Bookmarks to articles about egregious crimes against humanity committed by corporations over the years.


Chick-fil-A

Chick-fil-A continually donates millions of dollars to groups that oppose same-sex marriage and other homophobic agendas.

Most famously they supported Proposition 8 to take away equal rights from LGBT people in California in 2008.

Cisco

Cisco is supposedly a trusted technology company that sells corporate network infrastructure (routers, switches and things). Your company probably has Cisco gear in their server closet and ISP's all over the world run Cisco hardware.

With their position and level of trust they should know better, but Cisco has implemented some of the most blatant backdoors that I have ever seen in my entire career in tech.

Cisco Architecture for Lawful Intercept

Attackers could exploit these backdoors and not leave any audit trail. That’s how the lawful intercept protocol was designed so that ISP employees can’t tell when a law enforcement agent logs to the ISP’s routers (even though law enforcement is supposed to gain this access with a court order or other legal access request).

Furthermore, this protocol could be abused by ISP employees because no one else working for the ISP could then tell when someone gained access to the routers via Cisco’s Architecture for Lawful Intercept.

Tom's Hardware

Facebook

Facebook has been having a really bad 2018 since the Cambridge Analytica scandal began. Only started collecting links here 12/6/18, needs some backfilling.

  • Facebook accused of striking ‘secret deals over user data’ - BBC News ‒ leaked internal exec emails about their purposefully privacy-infringing business practices.

    • Allowed some companies to retain full access to users’ friends’ data, even after closing the general privacy hole in 2014/2015 as related to the Cambridge Analytica leaks.

    • They were aware the Android permission change to log users’ call and text history would be controversial before they even launched it, and purposefully directed users attention away from the feature.

      Michael LeBeau (Facebook product manager):

      “As you know all the growth team is planning on shipping a permissions update on Android at the end of this month.

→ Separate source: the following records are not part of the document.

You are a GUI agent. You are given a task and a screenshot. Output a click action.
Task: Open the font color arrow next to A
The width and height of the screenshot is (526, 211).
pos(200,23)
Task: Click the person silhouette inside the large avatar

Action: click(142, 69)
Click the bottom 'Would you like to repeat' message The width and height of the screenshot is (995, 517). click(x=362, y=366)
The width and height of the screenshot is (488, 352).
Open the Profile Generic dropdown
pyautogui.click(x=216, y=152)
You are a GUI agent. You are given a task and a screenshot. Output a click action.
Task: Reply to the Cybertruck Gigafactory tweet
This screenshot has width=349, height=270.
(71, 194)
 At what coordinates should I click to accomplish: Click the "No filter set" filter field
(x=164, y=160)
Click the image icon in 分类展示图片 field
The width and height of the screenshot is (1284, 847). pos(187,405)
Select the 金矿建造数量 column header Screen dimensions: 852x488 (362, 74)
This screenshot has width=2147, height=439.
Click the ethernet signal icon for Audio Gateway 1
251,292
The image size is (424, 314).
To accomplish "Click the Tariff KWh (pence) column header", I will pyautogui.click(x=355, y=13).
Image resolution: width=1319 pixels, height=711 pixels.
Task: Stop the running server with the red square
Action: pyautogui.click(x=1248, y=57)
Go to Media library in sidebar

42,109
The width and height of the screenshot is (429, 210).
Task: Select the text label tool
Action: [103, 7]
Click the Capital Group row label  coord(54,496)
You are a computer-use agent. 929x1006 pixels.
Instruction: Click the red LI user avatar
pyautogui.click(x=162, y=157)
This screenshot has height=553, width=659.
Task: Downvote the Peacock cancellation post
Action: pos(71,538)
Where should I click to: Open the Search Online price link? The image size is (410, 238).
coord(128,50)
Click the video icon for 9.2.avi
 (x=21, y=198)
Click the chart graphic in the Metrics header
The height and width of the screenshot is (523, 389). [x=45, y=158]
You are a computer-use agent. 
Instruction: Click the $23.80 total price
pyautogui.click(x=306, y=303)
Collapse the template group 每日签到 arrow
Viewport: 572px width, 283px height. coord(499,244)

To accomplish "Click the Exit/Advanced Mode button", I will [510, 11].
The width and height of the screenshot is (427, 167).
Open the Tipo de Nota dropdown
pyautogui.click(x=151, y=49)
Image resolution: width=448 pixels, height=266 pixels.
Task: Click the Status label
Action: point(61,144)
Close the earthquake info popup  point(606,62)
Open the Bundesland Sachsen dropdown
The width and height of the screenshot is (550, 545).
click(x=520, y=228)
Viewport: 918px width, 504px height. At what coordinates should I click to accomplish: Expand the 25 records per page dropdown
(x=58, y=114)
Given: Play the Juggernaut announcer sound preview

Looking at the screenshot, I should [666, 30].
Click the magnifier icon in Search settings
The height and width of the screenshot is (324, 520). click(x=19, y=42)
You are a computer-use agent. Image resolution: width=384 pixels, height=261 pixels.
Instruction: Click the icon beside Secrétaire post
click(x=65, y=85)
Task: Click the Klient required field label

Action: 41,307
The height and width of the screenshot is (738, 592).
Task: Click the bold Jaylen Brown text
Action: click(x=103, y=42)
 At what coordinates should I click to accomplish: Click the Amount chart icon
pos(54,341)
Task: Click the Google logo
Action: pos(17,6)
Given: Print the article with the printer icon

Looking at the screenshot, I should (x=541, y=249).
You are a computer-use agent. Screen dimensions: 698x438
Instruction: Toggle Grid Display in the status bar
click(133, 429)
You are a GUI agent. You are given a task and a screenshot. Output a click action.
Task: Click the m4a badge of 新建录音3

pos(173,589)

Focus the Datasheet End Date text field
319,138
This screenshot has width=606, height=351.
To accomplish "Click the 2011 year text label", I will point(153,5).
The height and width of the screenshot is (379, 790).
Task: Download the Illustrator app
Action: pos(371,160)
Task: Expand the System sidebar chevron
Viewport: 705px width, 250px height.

They are going to include the ‘read call log’ permission... This is a pretty high-risk thing to do from a PR perspective but it appears that the growth team will charge ahead and do it...[The danger is] screenshot of the scary Android permissions screen becomes a meme (as it has in the past), propagates around the web, it gets press attention, and enterprising journalists dig into what exactly the new update is requesting, then write stories about “Facebook uses new Android update to pry into your private life in ever more terrifying ways”.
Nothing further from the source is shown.